"Too Much, Too Little, Too Late" is a song performed by singers Johnny Mathis and Deniece Williams. Lyrics and music were arranged by Nat Kipner and John Vallins. The single was a comeback of sorts for Mathis as his last U.S. top 10 hit was 1964's "What Will Mary Say" and his last U.S. #1 hit was 1957's "Chances Are."

Released as a single in 1978, it reached #1 on the U.S. Billboard Hot 100 pop chart, Adult Contemporary chart, and R&B chart.

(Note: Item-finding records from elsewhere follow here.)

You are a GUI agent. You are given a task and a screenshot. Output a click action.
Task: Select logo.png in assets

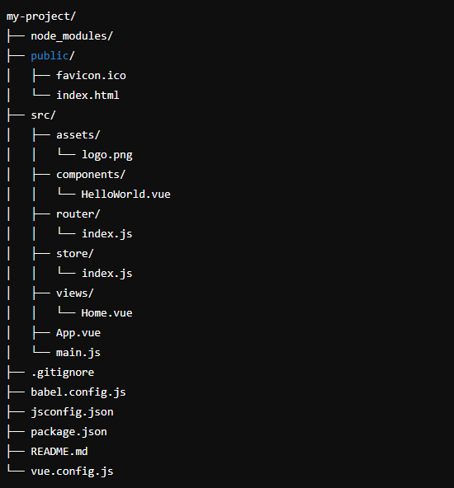click(106, 155)
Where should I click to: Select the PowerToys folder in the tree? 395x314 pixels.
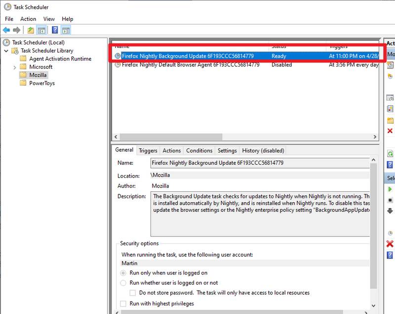point(41,83)
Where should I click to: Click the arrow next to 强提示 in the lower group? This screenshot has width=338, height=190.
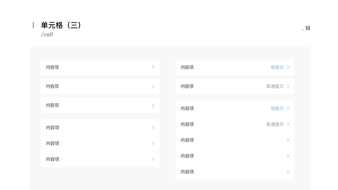point(288,108)
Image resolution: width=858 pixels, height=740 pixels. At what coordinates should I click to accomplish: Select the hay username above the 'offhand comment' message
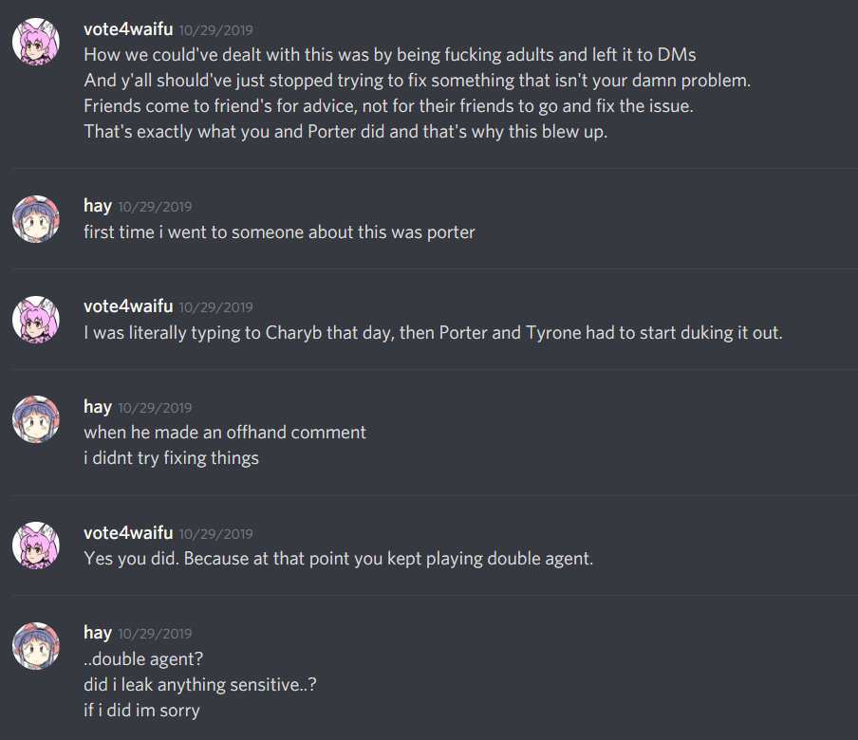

It also reached #1 on Record World's Single Chart, but peaked at #2 on the Cashbox Top 100. Outside the United States, the song peaked at #9 on the Canadian Singles Chart and #3 on the UK Singles Chart.

"Too Much, Too Little, Too Late" was certified gold and silver in the United States and the United Kingdom by the RIAA and the British Phonographic Industry respectively.  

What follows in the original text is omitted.